> **Document**
● ● ● ● ● ● ●

IMS of the different 1 : 1 H^W_Co/G complexes showed comparable arrival times for H^W_Co¹⁰⁺ and H^W_Co/CUD¹⁰⁺ with longer arrival times for H^W_Co/MC¹⁰⁺ and H^W_Co/MAC¹⁰⁺ (Fig. 3b). A straightforward explanation of these results is that CUD is encapsulated in the central cavity of H^W_Co as seen in crystal structures,²⁶ and hence does not contribute significantly to the collisional cross section (CCS) of the cage ion, whereas both MC and MAC are bound to the external cage surface increasing the CCS and hence arrival times. Although a comparison of absolute CCS values is difficult due to a lack of suitable calibrants and issues with the theoretical calculations for metal–organic complexes,²⁷ relative comparisons of theoretical CCS values are still insightful as any errors cancel each other out. Here, theoretical CCS values using the trajectory method (^TMCCS_N2) were calculated for universal force field (UFF) optimised structures of H^W_Co¹⁰⁺ and H^W_Co/G¹⁰⁺ with the different guests.^28,29 They supported the above assessment by showing the same general results as the IMS with very similar ^TMCCS_N2 values for H^W_Co¹⁰⁺ and H^W_Co/CUD¹⁰⁺ when the CUD was encapsulated; with increases in the ^TMCCS_N2 values of H^W_Co/MC¹⁰⁺ and H^W_Co/MAC¹⁰⁺ with MAC and MC binding externally via hydrogen bonding with L^W (Fig. S12, ESI†). Thus, the IMS experiments strongly support encapsulation of CUD in the host cavity, with external binding of MAC and MC for the 1 : 1 stoichiometries.

● ● ● ● ● ● ●

> **Task list**
a) Name every guest that the passage on guest binding reports being paired with the H^W_Co cage.
b) According to the passage on guest binding, which method was used to calculate the theoretical CCS values?
Answer using only the passage on guest binding.

● ● ● ● ● ● ●

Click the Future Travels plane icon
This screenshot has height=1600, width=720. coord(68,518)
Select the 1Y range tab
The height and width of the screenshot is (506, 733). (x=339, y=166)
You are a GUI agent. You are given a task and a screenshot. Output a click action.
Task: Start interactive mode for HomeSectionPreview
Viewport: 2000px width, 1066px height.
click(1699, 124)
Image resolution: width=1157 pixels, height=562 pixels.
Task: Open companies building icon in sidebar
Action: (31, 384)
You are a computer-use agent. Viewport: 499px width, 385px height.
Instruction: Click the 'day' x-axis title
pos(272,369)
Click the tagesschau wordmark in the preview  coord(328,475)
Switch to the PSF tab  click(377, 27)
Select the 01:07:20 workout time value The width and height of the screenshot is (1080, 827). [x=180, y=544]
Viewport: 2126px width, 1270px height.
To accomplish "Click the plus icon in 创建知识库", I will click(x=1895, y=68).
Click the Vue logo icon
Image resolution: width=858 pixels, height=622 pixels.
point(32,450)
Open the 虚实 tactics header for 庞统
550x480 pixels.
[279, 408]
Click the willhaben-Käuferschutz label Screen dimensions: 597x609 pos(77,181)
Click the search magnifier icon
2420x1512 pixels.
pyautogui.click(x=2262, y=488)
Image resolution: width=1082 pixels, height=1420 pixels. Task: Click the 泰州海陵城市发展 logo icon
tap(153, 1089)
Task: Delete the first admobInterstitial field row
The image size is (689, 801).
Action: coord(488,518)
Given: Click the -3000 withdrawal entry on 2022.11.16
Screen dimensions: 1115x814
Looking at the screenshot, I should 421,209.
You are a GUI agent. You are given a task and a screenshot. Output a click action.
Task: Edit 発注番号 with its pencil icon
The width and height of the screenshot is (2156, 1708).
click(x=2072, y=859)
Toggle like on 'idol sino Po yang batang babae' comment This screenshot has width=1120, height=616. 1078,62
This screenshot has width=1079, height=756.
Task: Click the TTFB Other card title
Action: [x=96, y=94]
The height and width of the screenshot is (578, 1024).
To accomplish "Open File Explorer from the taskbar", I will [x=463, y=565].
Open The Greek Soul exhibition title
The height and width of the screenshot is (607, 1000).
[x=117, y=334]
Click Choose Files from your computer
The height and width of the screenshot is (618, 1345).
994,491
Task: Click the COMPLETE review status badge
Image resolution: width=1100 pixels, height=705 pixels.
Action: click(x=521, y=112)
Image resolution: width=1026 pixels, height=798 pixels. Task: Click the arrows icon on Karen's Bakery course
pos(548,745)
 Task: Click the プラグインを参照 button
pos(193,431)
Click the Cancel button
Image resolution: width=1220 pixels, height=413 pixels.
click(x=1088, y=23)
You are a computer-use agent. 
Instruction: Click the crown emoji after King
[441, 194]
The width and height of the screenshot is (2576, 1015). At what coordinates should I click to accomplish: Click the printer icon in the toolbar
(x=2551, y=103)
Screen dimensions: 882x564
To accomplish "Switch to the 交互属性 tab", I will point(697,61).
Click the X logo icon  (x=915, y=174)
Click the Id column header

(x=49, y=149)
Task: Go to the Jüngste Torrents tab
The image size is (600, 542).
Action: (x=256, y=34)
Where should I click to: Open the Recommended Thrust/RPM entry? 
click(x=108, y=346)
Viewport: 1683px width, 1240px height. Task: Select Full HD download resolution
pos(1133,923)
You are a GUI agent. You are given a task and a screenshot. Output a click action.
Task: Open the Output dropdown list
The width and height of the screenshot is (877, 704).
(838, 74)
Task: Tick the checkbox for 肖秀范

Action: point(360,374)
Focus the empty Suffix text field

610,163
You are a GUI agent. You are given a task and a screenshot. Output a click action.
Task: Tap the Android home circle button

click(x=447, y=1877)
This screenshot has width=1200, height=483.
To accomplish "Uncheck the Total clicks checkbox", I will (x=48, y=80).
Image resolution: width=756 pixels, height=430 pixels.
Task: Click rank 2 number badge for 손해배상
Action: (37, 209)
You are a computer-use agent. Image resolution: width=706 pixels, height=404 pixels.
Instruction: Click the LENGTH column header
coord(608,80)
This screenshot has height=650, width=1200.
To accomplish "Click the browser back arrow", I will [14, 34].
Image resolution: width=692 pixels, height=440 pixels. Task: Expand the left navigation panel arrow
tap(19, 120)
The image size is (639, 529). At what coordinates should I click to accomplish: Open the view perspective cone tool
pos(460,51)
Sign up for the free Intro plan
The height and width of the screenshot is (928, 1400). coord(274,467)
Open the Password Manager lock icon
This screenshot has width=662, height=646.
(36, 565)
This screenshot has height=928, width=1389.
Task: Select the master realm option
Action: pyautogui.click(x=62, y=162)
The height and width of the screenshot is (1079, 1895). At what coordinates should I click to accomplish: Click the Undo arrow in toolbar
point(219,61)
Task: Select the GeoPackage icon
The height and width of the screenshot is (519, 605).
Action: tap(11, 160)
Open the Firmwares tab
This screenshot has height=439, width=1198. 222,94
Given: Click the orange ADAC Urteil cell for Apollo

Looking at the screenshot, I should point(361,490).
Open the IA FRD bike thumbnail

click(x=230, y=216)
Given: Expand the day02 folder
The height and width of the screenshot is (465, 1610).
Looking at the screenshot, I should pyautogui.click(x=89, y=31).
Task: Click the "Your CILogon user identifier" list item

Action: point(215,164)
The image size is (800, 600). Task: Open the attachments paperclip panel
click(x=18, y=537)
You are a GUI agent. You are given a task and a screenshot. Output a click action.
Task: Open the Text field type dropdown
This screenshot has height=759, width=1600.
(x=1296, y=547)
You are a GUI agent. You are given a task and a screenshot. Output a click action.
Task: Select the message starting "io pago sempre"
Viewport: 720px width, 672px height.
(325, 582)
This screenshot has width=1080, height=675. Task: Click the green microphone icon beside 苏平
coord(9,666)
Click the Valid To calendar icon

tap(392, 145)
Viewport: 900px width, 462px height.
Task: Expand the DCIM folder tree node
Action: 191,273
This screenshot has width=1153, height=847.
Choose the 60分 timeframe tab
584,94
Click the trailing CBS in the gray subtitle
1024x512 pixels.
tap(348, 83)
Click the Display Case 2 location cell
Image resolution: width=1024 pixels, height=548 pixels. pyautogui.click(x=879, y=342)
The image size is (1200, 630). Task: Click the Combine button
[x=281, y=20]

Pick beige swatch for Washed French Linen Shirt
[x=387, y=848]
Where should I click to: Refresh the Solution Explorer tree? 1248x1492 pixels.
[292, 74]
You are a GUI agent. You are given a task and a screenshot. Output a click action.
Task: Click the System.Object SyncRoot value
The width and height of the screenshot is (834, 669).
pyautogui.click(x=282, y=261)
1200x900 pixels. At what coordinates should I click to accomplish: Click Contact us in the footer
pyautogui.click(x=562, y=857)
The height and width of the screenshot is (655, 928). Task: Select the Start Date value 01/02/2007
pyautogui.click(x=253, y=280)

● ● ● ● ● ● ●

> **Task answers**
a) CUD, MC, MAC

b) The trajectory method